老大夫手很快,我的傷口也不大,其實也沒這麼興師動眾。
他弄乾淨之後,用了一壺白酒倒在了傷口上沖了一下,又把我疼的夠嗆,簡直是上酷刑。
肖小三按住了我的肩頭,還說:「別動,很快就好。老大夫已經很速度了,要是我弄,估計你叫得比這個要慘太多了。」
「唔。」我咬著後槽牙,完全沒有心思搭理他,只是想著這老大夫很厲害,對付這種小傷口,應該算是大材小用了。
總算是弄完了,老大夫又打開了藥箱,找出了一個白瓷瓶,在我的傷口上撒了藥粉,包好了,乾淨利落。

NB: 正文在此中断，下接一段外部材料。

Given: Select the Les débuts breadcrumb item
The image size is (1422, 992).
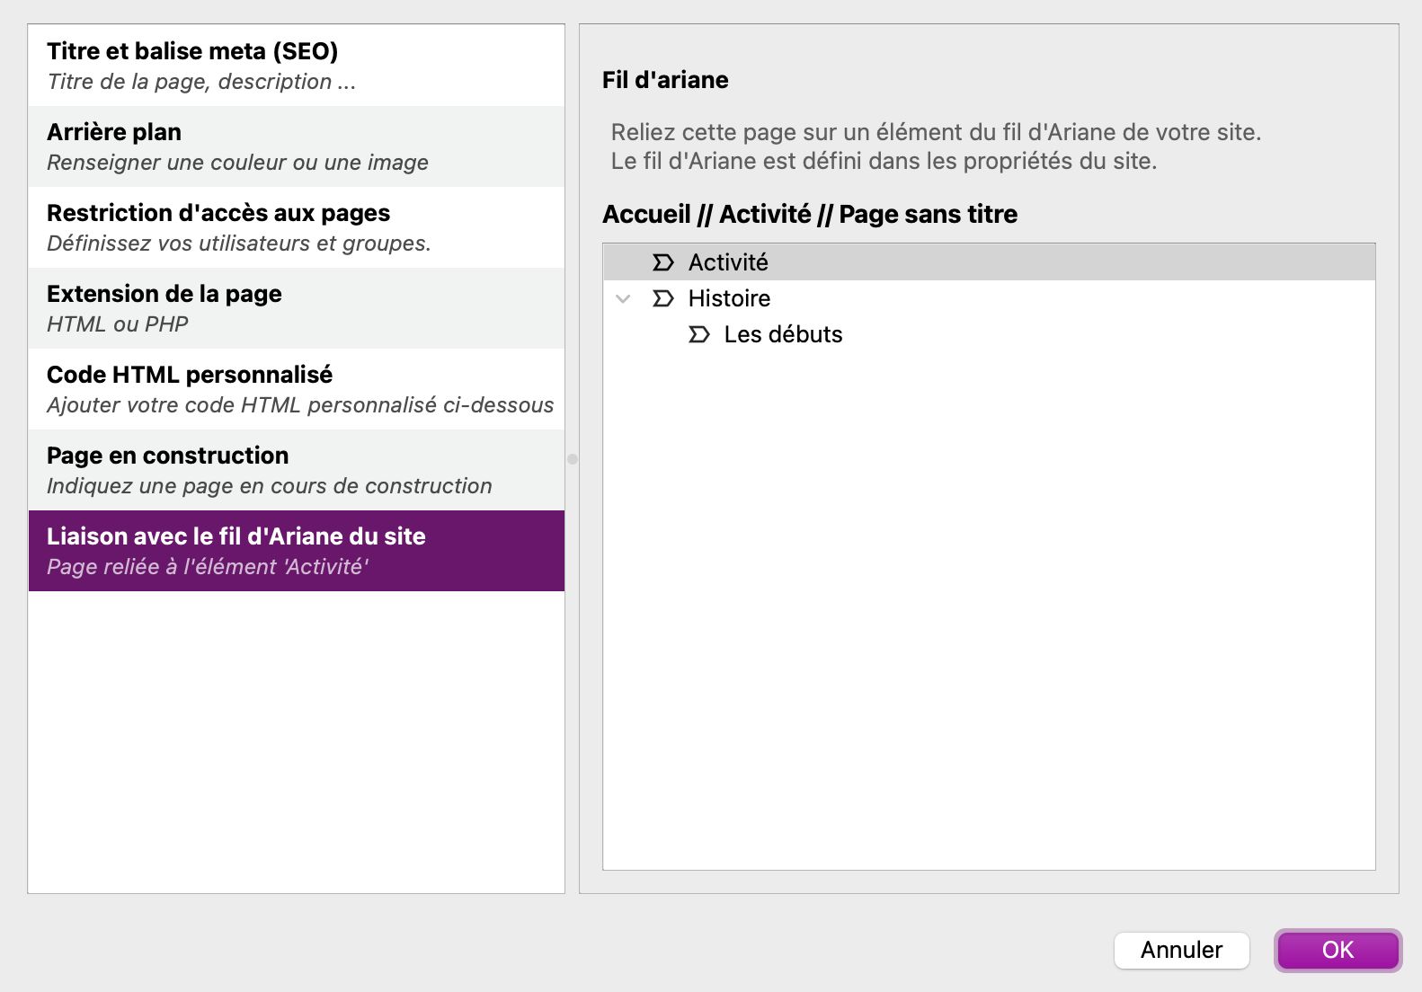Looking at the screenshot, I should [x=783, y=334].
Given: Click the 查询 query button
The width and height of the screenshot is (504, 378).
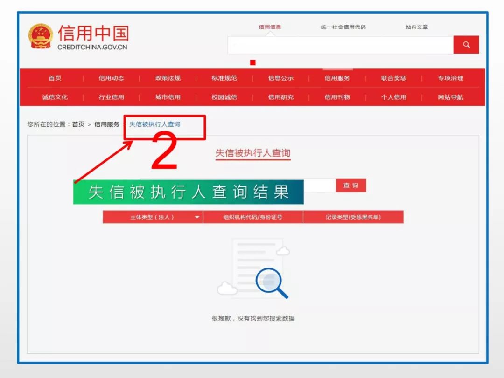Looking at the screenshot, I should pyautogui.click(x=350, y=185).
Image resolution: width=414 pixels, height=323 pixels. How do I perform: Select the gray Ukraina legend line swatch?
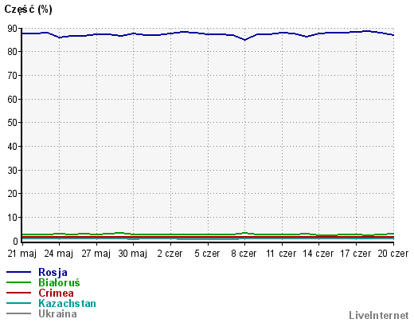point(18,313)
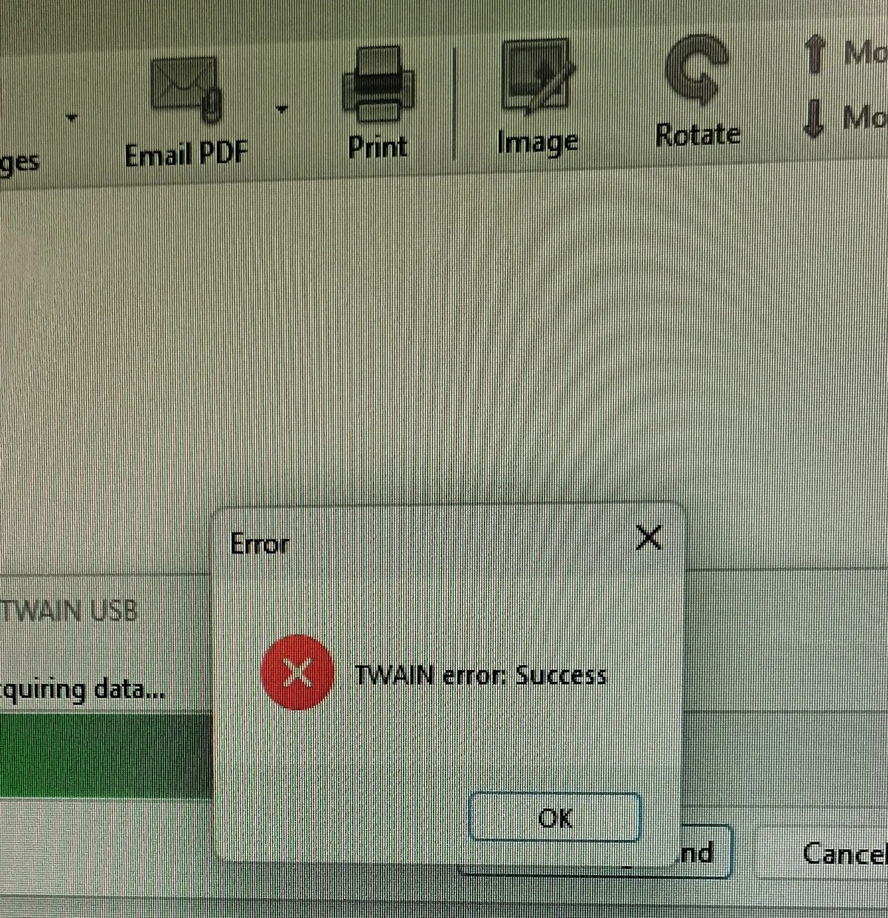
Task: Click the TWAIN error: Success message text
Action: pos(481,675)
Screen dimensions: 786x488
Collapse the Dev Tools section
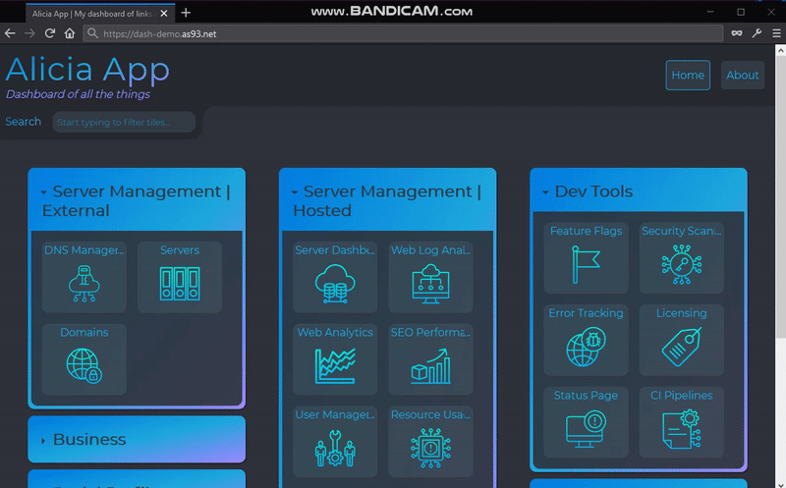tap(546, 193)
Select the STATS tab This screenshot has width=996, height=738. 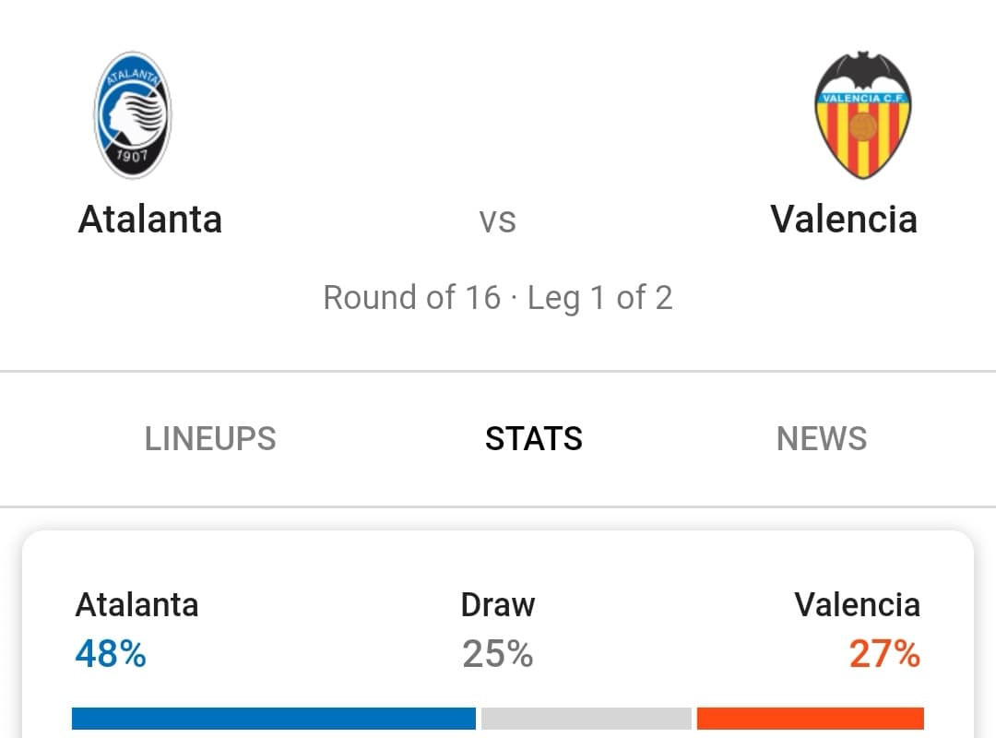pos(534,438)
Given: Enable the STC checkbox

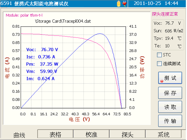Looking at the screenshot, I should (159, 55).
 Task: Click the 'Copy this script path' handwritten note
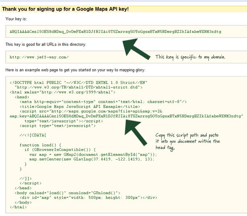[188, 142]
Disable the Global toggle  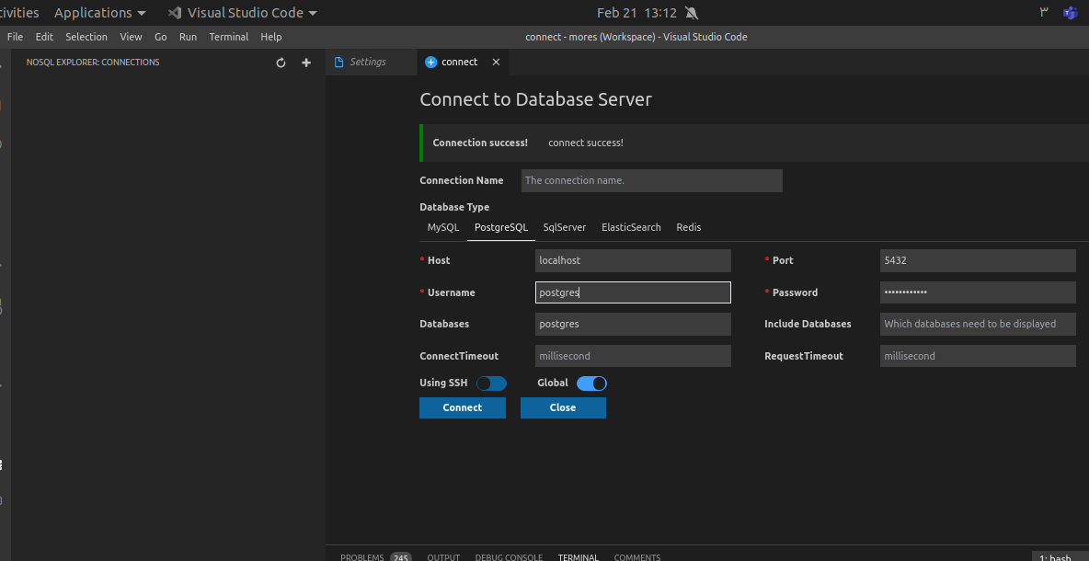pos(591,383)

老大夫千叮嚀萬囑咐說:「不要沾水,不要吃油膩和辛辣的東西,三日後拆開,一定好了。之後找點香脂膏塗一塗,不會留疤的。」
「好的好的,感謝感謝。」我忍著疼,很客氣地對老大夫道謝,正琢磨要不要拿張銀票給他,他倒是收拾好東西轉身就走了,小夥計跟著也走了。我只好衝著他的背影揮了揮手,一旁的肖小三問我:「認識麼?」
「我哪裡認識?」我重新坐了下來,「慶余堂的,水平挺高的。」
「看手法還是不錯的。」肖小三也點了點頭,「現在怎麼著?我把昨晚的目擊者叫過來幾個,問問吧。」
「行,先聽聽他們怎麼說。」我看了一眼陳大人那桌居然還有些糕點,我過去拿了一塊塞到嘴裡。早上沒吃飯,一頓不吃,餓得慌。
陳大人讓小夥計給打了一盆水,把手洗乾淨之後,也坐了過來。
看我正在吃糕點,就讓衙役去給端了點稀粥和油條,「這糕點都是昨天的,別吃了。我剛讓他們做了點吃的,給大家吃一下,這人不能不吃飯光幹活啊。」
「嗯嗯,還是陳大人想得周到。」我端起了碗喝了口熱粥,感覺渾身都舒暢起來,胳膊上的傷口也沒有那麼疼了,甚至還有一點點涼意,大約是藥粉有鎮痛的效果。
「我們聽聽昨天和今天這些目擊者的說法,梳理一下。」陳大人一臉的疲憊,看來的確是京官不好當啊。
「目前看起來,就是意外而已。當然,也不排除其他狀況。我也沒來得及聽他們的說法,現在剛好你來了,我們一起聽聽。」
「是是是,大人說得極是。」吃了人家嘴短,再說了,陳大人官職比我大,我也得服從安排。
衙役們把目擊者一個個帶了過來,每個人都從自己的角度描述了這兩場火災的狀況,雖然不盡相同,但大體都是說這件事情。
聽了十多個人的描述,我也有點頭暈腦脹了,不過我還是大致復盤了火災現場的狀況。